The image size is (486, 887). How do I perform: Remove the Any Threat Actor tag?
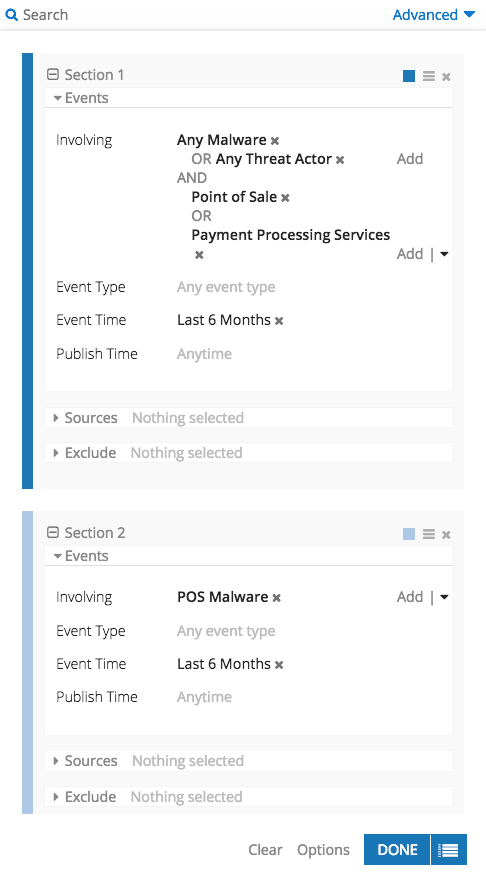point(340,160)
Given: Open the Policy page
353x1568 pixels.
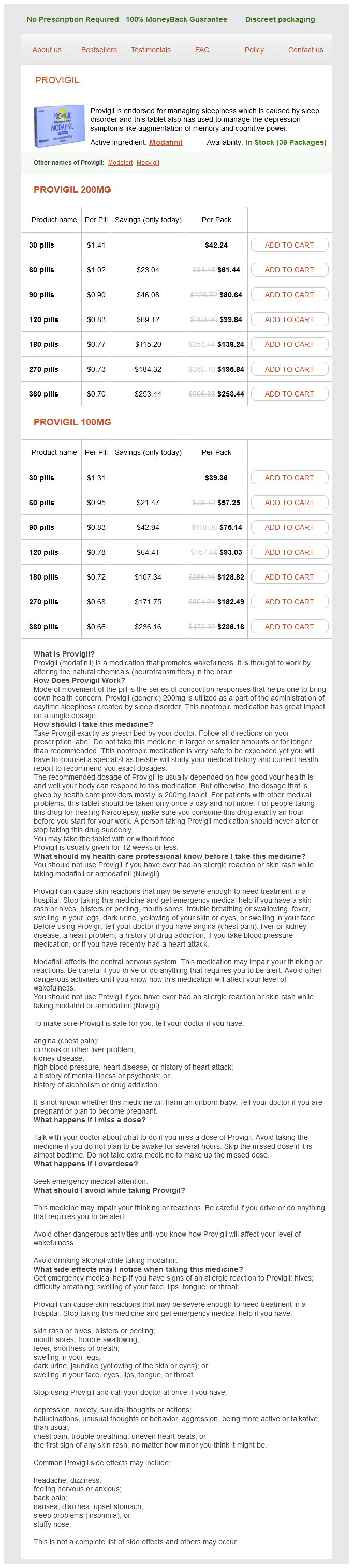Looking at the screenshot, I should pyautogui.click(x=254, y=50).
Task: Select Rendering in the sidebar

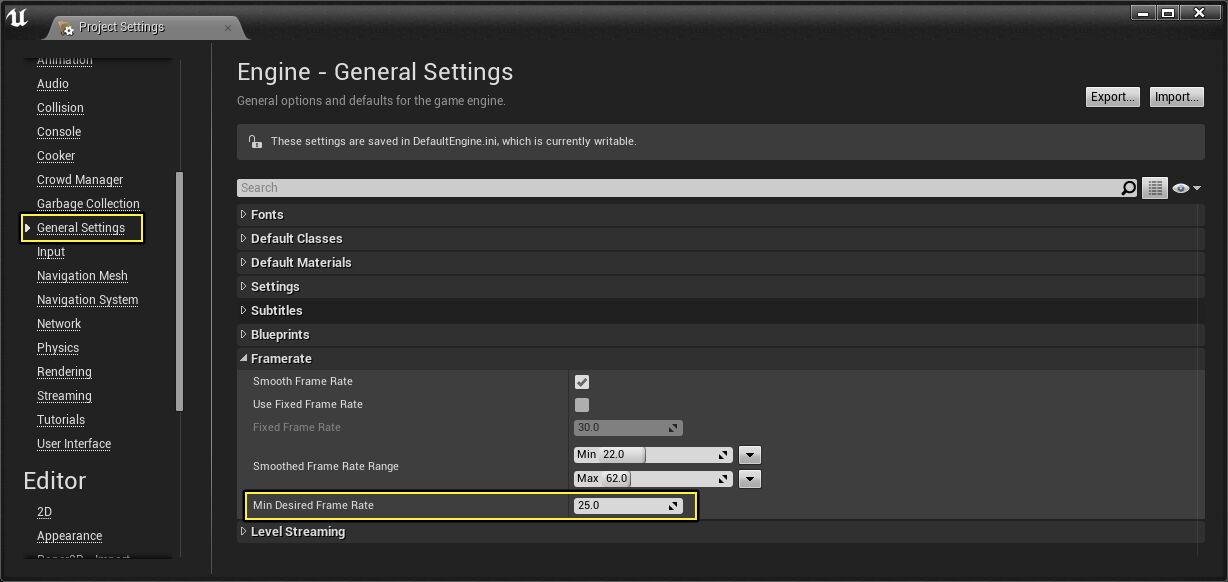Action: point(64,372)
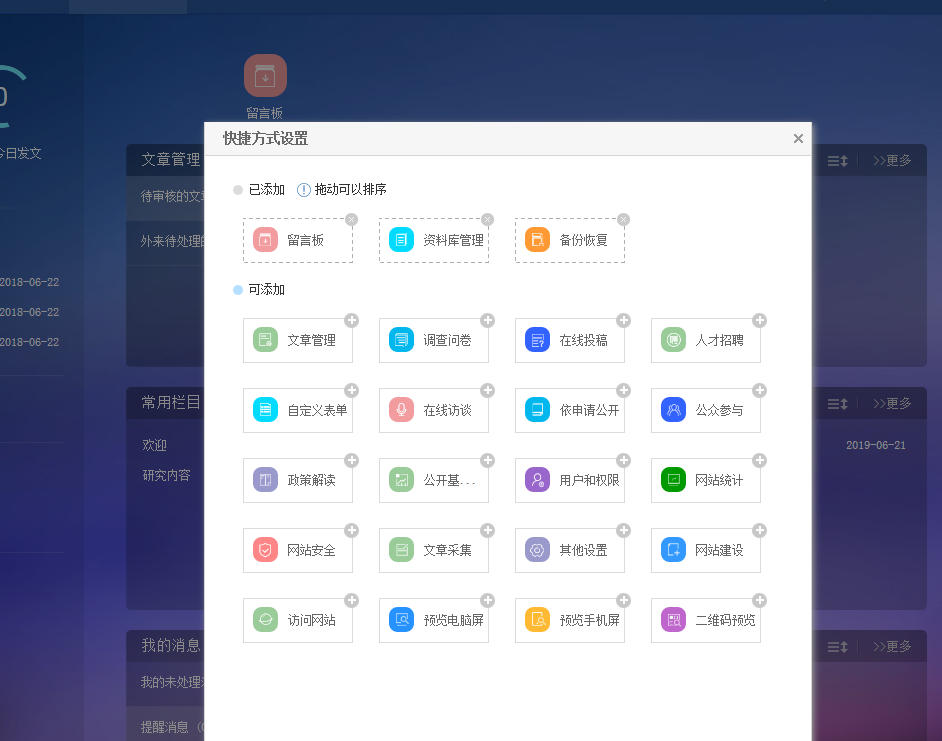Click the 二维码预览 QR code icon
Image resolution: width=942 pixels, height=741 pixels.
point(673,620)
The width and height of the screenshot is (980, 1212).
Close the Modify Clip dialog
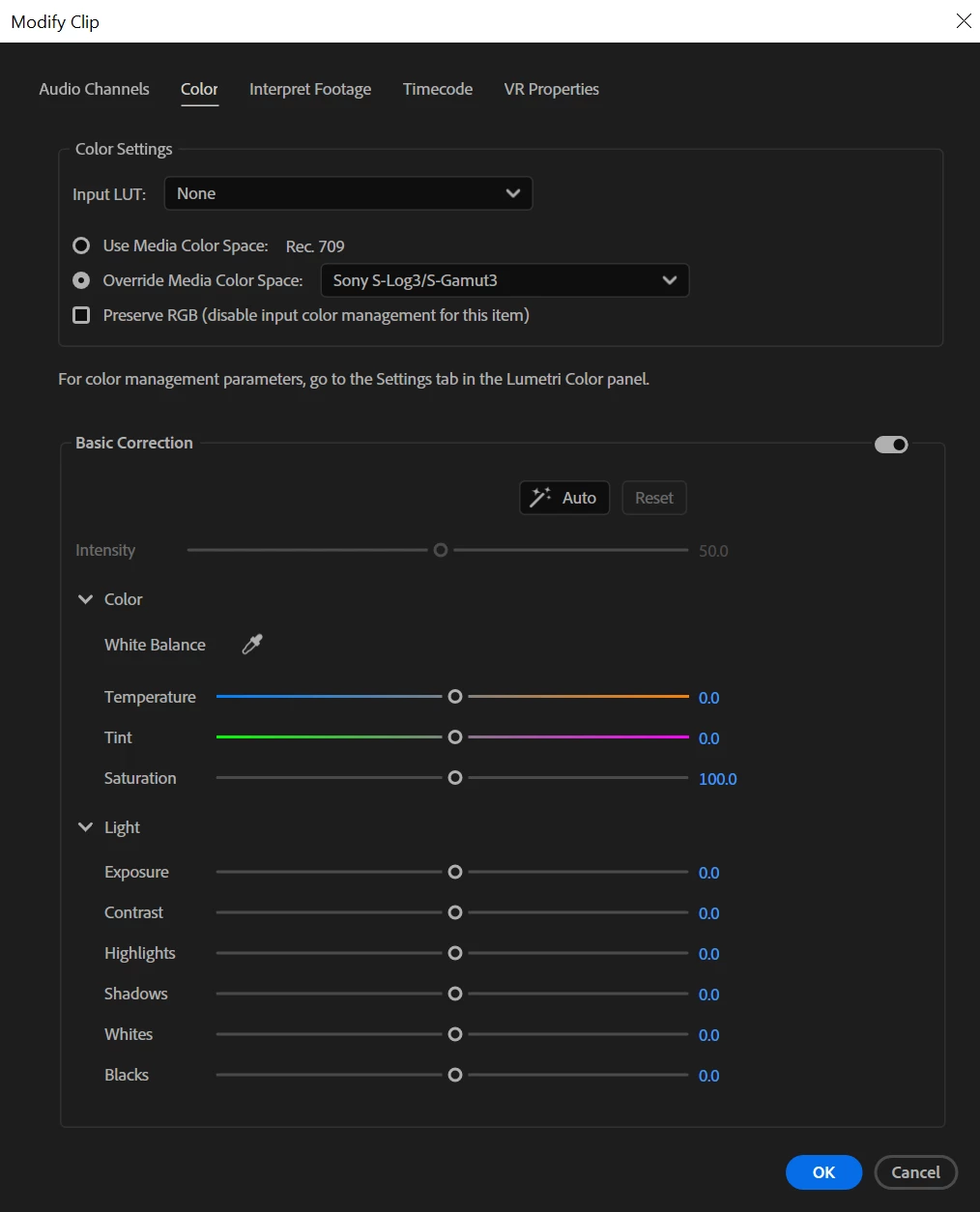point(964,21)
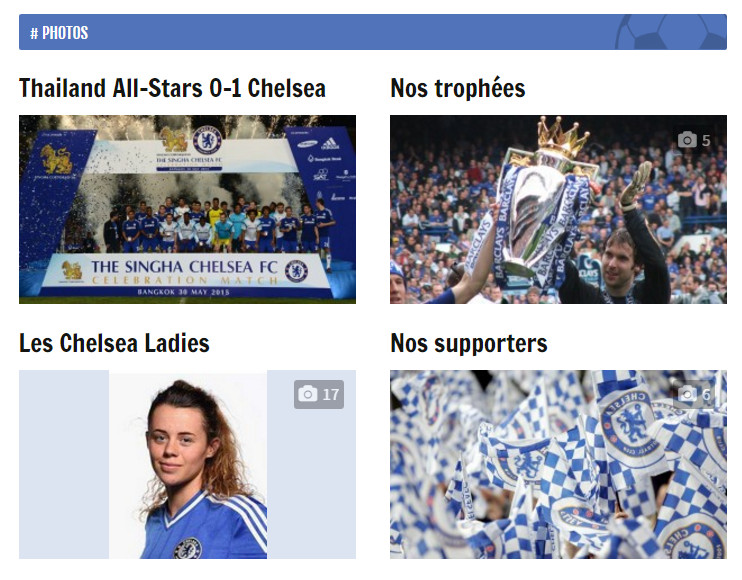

○ ○ ○ ○

# TASK REQUIREMENTS
Your task is to copy only the lines above starting at the one containing "Task: Select Rendering in the sidebar" and ending at the one containing "The width and". Copy them exactly, both ends included, and omit the pictures.

# TASK RESULT
Task: Select Rendering in the sidebar

Action: point(64,372)
Click the 二维码预览 QR code icon
Image resolution: width=942 pixels, height=741 pixels.
point(673,620)
The width and height of the screenshot is (980, 1212).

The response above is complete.